Broad knowledge gaps include:
Identifying key transmission routes and the source of outbreaks.
For example, the high frequency of KHV in fisheries appears to reflect a combination of local spread between farms, co-stocking, and import. More generally, the trade in eggs appears to play a key, yet unquantified role in the spread of a number of pathogens. The illegal movement of carp, and the release of companion fish into water bodies. Fisheries were also noted as examples of anthropogenic activities of potential importantance for disease transmission. The possible impact of the use of wild-caught cleaner fish (wrasse and lumpfish) for reduction sea lice on salmon for pathogen spread was also noted.
Exploiting genomic datasets optimally for the identification of novel vaccine targets (most notably for F. psychrophilum).
Host-pathogen interactions and the indentification of novel virulence factors and host defence mechanisms.
The rate and significance of co-infection and the impact of interactions between pathogens in disease etiology. High rates of co-infection may also have relevance for genomic evolution, for example by increasing the likelihood of recombination and horizontal gene transfer.
The role of the microbiome in disease resistance or susceptibility, and associated challenges with analysing and archiving metagenome data.
The ecology and environmental adaptations of bacterial aquaculture pathogens – for example, their environmental tenacity, identifying reservoir hosts and ecological and/or captive conditions leading to increased virulence.
The potential importance of farm design (eg recirculating aquaculture systems now being set up for trout and salmon in the freshwater phase) in pathogen maintenance and spread.
Potential of WGS to control antibiotic resistance-evolution of resistance in real time, identification of resistance mechanisms and novel drug design.

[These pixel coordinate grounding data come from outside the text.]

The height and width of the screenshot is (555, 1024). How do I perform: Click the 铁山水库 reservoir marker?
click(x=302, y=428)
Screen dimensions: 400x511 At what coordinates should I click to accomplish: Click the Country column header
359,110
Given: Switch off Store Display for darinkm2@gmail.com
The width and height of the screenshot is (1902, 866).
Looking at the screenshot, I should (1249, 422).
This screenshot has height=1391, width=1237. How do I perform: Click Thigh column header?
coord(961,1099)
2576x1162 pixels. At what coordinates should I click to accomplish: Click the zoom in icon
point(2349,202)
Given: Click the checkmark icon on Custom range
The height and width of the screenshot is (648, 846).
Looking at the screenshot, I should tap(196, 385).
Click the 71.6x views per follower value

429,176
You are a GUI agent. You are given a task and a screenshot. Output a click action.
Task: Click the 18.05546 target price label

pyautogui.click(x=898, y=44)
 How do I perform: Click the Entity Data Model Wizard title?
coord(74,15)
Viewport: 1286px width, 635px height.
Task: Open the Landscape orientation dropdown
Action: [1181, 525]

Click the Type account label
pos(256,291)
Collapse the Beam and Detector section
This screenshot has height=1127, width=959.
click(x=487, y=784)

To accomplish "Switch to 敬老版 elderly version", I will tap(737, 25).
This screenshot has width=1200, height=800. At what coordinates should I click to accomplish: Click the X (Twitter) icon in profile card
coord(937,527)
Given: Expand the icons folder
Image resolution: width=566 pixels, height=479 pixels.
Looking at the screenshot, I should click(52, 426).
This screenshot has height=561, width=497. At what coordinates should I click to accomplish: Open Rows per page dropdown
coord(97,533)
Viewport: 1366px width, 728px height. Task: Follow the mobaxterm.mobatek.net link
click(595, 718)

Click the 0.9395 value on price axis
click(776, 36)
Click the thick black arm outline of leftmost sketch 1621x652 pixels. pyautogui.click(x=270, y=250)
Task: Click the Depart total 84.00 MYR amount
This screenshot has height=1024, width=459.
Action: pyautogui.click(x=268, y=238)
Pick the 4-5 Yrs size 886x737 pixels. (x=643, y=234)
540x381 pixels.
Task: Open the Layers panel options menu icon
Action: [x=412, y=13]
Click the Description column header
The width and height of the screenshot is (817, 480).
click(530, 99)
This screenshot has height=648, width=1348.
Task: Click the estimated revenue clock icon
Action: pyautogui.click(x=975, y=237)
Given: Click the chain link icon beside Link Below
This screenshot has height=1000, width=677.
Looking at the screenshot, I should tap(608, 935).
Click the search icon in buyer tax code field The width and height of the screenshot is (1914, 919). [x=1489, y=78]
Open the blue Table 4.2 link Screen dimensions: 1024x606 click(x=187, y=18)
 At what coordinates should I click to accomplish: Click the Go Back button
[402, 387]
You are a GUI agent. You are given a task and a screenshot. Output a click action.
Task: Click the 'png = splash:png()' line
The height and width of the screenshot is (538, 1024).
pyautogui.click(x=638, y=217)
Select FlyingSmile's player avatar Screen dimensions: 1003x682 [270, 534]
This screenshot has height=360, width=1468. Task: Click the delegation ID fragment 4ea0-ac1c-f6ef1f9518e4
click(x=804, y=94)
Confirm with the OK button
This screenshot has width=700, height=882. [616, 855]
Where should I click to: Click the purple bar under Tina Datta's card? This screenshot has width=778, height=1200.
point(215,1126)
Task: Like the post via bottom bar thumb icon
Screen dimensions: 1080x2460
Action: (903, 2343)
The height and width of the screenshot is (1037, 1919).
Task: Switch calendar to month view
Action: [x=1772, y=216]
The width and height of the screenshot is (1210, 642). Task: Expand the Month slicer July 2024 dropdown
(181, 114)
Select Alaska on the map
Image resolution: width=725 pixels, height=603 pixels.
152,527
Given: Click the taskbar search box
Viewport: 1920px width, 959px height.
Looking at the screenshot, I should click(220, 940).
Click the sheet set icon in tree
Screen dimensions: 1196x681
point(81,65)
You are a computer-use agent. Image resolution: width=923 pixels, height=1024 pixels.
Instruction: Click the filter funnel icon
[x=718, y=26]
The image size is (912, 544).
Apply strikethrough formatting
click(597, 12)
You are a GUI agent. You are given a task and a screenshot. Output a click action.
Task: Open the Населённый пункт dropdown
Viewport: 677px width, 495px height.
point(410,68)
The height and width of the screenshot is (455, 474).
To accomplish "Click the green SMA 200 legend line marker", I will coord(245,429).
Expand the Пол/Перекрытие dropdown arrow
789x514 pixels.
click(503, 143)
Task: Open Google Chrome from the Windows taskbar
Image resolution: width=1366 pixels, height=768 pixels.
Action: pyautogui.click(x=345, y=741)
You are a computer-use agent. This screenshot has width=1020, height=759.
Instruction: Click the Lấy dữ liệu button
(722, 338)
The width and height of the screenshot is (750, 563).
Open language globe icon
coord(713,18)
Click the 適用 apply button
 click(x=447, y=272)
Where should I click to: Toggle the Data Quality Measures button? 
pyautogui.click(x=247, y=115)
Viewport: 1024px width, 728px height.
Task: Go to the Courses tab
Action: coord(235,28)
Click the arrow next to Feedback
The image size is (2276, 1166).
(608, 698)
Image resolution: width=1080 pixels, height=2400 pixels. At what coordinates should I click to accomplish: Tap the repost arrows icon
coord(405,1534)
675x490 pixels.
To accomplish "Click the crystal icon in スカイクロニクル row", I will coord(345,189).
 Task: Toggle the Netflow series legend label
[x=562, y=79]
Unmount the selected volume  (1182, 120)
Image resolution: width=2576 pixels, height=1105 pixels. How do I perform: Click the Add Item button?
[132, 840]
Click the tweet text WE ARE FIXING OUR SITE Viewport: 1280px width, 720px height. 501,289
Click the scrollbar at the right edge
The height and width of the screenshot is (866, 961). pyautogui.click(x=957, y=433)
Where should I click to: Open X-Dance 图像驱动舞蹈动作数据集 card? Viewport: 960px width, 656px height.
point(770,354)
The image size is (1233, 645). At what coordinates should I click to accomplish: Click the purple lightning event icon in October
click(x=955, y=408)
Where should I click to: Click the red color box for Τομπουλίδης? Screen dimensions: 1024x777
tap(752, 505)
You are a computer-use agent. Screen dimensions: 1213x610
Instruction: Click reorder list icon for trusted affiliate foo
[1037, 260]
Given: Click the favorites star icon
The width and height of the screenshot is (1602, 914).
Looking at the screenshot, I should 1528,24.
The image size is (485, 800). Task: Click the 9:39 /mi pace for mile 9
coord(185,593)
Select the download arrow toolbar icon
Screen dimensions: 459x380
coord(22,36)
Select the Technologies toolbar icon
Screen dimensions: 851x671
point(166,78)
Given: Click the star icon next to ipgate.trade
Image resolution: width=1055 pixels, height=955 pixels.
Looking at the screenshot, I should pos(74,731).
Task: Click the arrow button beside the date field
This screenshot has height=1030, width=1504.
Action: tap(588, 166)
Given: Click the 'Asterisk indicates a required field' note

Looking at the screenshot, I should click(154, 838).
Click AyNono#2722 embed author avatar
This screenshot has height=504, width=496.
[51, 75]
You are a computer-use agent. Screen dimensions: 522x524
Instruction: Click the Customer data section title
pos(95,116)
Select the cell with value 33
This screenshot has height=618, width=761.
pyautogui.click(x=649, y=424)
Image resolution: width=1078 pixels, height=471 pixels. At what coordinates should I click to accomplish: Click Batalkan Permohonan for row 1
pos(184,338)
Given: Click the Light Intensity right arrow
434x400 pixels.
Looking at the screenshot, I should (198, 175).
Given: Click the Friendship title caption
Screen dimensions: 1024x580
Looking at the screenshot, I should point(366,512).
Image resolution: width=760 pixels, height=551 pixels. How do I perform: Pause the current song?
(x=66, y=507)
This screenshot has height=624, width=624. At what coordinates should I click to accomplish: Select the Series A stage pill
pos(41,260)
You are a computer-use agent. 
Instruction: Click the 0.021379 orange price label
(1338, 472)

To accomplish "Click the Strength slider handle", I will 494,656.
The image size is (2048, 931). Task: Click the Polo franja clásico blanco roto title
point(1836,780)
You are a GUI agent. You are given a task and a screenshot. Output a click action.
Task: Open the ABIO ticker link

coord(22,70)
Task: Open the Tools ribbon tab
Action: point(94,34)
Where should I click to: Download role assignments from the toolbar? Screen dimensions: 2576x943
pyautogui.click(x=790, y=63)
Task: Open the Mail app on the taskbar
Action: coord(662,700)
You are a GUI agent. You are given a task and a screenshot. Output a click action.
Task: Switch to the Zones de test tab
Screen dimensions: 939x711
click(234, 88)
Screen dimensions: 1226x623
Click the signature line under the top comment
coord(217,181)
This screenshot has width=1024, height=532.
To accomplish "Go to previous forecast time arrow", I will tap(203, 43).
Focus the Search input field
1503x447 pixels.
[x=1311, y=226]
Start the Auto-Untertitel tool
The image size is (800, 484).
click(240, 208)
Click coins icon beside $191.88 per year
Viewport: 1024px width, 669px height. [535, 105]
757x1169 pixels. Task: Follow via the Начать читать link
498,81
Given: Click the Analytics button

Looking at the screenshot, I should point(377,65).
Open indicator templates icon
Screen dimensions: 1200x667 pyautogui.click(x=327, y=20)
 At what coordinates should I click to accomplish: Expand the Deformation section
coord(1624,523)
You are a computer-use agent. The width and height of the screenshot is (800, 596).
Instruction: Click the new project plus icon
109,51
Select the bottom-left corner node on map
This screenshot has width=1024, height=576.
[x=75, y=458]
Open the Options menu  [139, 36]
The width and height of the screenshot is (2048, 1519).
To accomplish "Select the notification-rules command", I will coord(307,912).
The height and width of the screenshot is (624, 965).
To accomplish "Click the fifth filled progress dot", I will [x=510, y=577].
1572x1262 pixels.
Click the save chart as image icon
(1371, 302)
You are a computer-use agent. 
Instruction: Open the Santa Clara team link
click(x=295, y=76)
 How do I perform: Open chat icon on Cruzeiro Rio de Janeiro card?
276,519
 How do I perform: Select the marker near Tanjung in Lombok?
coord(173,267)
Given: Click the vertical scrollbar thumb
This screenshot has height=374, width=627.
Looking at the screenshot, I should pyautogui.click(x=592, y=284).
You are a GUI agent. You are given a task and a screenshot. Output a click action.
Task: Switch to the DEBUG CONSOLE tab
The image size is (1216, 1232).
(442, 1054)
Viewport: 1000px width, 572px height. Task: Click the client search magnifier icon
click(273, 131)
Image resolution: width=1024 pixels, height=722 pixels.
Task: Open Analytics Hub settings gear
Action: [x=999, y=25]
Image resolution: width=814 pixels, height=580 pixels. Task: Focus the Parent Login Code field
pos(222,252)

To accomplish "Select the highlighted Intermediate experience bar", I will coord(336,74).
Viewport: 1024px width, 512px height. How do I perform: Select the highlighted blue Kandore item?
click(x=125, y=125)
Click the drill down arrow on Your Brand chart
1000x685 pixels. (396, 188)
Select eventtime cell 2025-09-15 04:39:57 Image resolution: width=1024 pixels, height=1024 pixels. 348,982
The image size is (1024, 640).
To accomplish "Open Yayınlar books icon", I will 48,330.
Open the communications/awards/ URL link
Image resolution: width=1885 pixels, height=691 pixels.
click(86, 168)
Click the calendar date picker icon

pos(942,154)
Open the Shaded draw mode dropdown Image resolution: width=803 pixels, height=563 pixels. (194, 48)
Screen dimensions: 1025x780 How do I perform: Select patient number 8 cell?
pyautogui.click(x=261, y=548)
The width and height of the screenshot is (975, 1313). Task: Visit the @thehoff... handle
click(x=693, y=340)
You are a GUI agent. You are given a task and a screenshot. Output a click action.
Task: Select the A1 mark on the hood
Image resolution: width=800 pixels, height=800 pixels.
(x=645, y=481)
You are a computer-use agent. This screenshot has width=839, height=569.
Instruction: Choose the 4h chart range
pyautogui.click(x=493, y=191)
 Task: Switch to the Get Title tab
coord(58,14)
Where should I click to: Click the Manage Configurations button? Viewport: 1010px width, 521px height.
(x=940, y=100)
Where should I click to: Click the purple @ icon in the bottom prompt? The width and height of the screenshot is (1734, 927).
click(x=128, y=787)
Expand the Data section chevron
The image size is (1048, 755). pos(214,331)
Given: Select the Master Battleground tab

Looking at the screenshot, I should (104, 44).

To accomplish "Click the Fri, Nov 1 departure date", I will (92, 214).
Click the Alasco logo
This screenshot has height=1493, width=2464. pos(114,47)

Speakers: EF: Ed Feil; Bath. DV-J: David Verner-Jeffries; Cefas. DS: David Stone; Cefas. RvE: Ronny van Earle; Cefas. SA: Sandra Adams; Stirling. KB: Kerry Bartie; Stirling. TN: Thao Ngo; Stirling. KU Kristina Ulrich; Stirling. ED: Eric Duchaud; INRA (Paris). OB: Ola Brynildsrud NMBU (Oslo). DC: Duncan Colquhoun; NVI (Oslo). TW: Tim Wallis; Ridgeway. SPC: Sara Picon Camacho; Novartis. MH: Matthew Holden; St. Andrews. DA: David Aanensen; Sanger Institute/Imperial College. SS: Sam Sheppard; Swansea. JC: Jukka Corander (Helsinki). CC: Caroline Colijn; Imperial College. BM: Barbara Mable; Glasgow. RZ: Ruth Zadocks, Glasgow. NT: Nick Taylor; Cefas. RE: Richard Ellis; APHA, CB-A: Craig Baker-Austin; Cefas.